Wednesday, 22 February 2017

Disability (Miscellaneous Provisions) Bill 2016: Second Stage (Resumed)

 

10:00 pm

Photo of Richard Boyd BarrettRichard Boyd Barrett (Dún Laoghaire, People Before Profit Alliance) | Oireachtas source

Any legislation that does anything positive to enhance the rights of those with disabilities or to move them a little closer to some level of equality, which our society fails to give people with disabilities on many levels, has to be welcomed. The specific provisions of the part of this Bill that is actually written that are to be welcomed have been mentioned.

As has been mentioned, people with hearing disability will not be excluded from sitting on a jury purely because they require sign language. The Bill repeals the prohibition on a person of "unsound mind" standing for election to the Dáil. The National Disability Authority will become a monitoring authority, although, as has already been said, certain provisions need to be attached to that to really enhance the monitoring such that people with disabilities themselves, the people with the lived experience of disability, are key to the monitoring process, which is a critical aspect of the UN convention. Nonetheless there has been some progress.

The Bill introduces a standard regarding reasonable accommodation. The public sector quota for employing people with disabilities has now been extended to the Garda. The Bill gives the Irish Human Rights and Equality Commission more responsibilities. All these things are good, but they are a long way short of what is needed to give full equality and rights to people with a disability. Critically, this is not the ratification that was promised.

The Bill suggests the thrust of it is about removing legislative barriers to the ratification of the UN convention. I am not an expert in this area; the experts are the people with the lived experience. Certainly those people, with whom I have been working to a considerable extent particularly in recent months, and those who advocate for them, reject the contention that the need to remove legislative barriers or the need to introduce legislation to make us compliant was a legitimate excuse for the ten years of indefensible delay in ratification. Somebody has to be telling the truth.

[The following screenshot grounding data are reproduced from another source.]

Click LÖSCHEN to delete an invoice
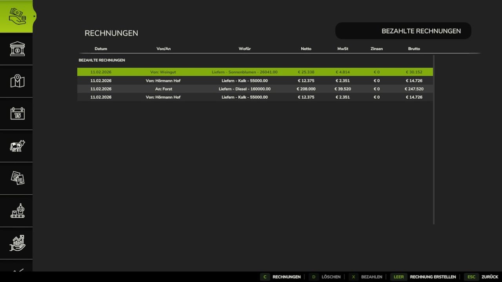502x282 pixels. [x=331, y=277]
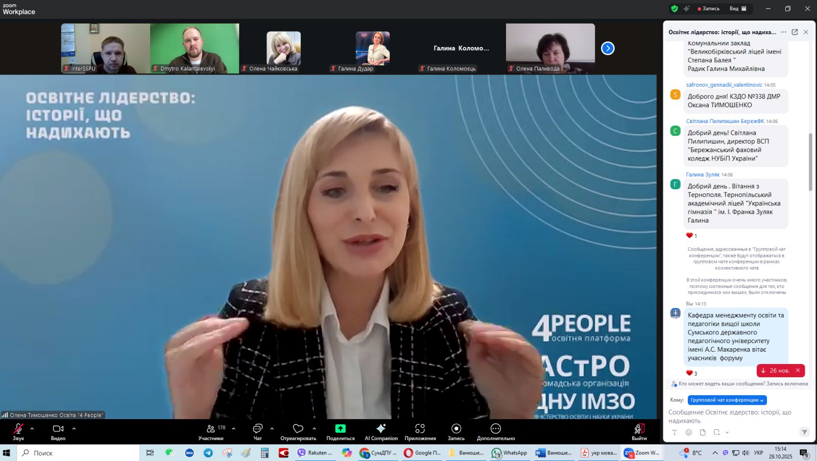
Task: Click the green Поделиться share screen icon
Action: tap(340, 429)

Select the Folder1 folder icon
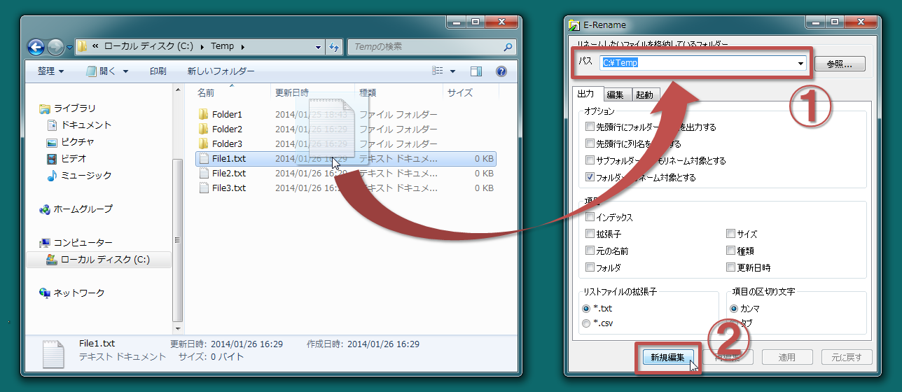(204, 114)
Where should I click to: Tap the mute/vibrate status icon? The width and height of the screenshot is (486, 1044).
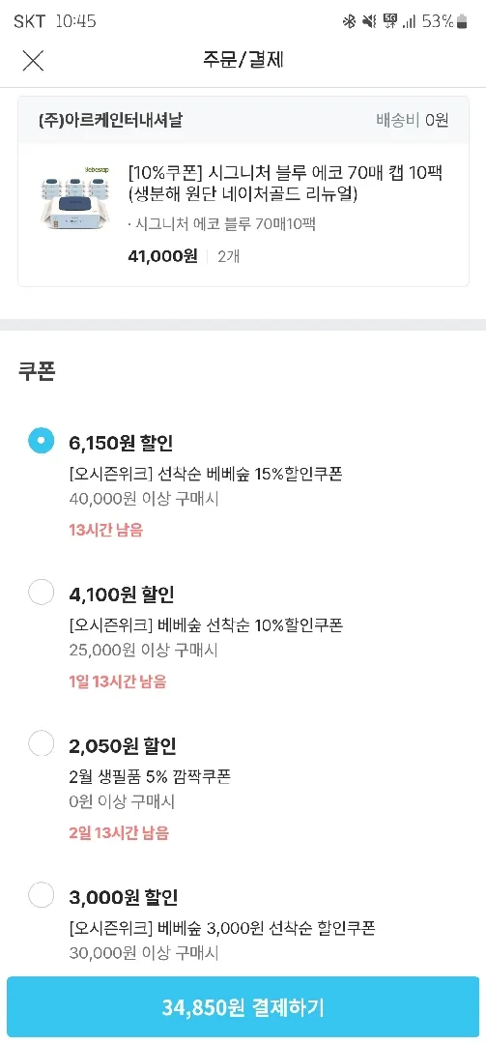click(369, 22)
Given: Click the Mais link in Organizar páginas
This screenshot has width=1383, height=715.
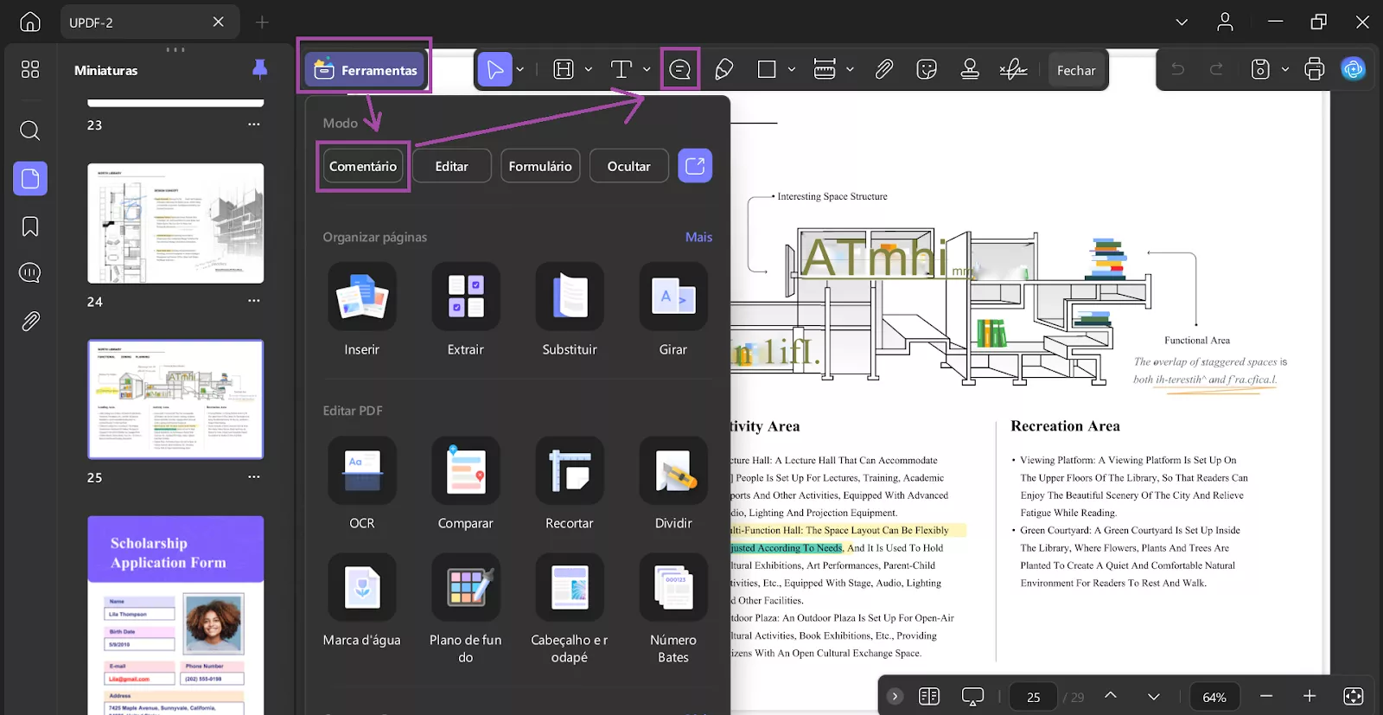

The solicitor and chief executive of the Centre for Independent Living, Gary Lee, recently wrote in The Irish Timesthat there is no legal impediment to the ratification of the UN convention. However, the Minister of State maintains, as successive governments have maintained, that there was and that this was the justification for the delay. I just do not buy it; Gary Lee does not buy it; and the people to whom I talk, who have the lived experience of disability, do not buy it.

I do not doubt the Minister of State's personal commitment on disability; he has a long record on it. However, I believe he is a prisoner of Fine Gael on this issue.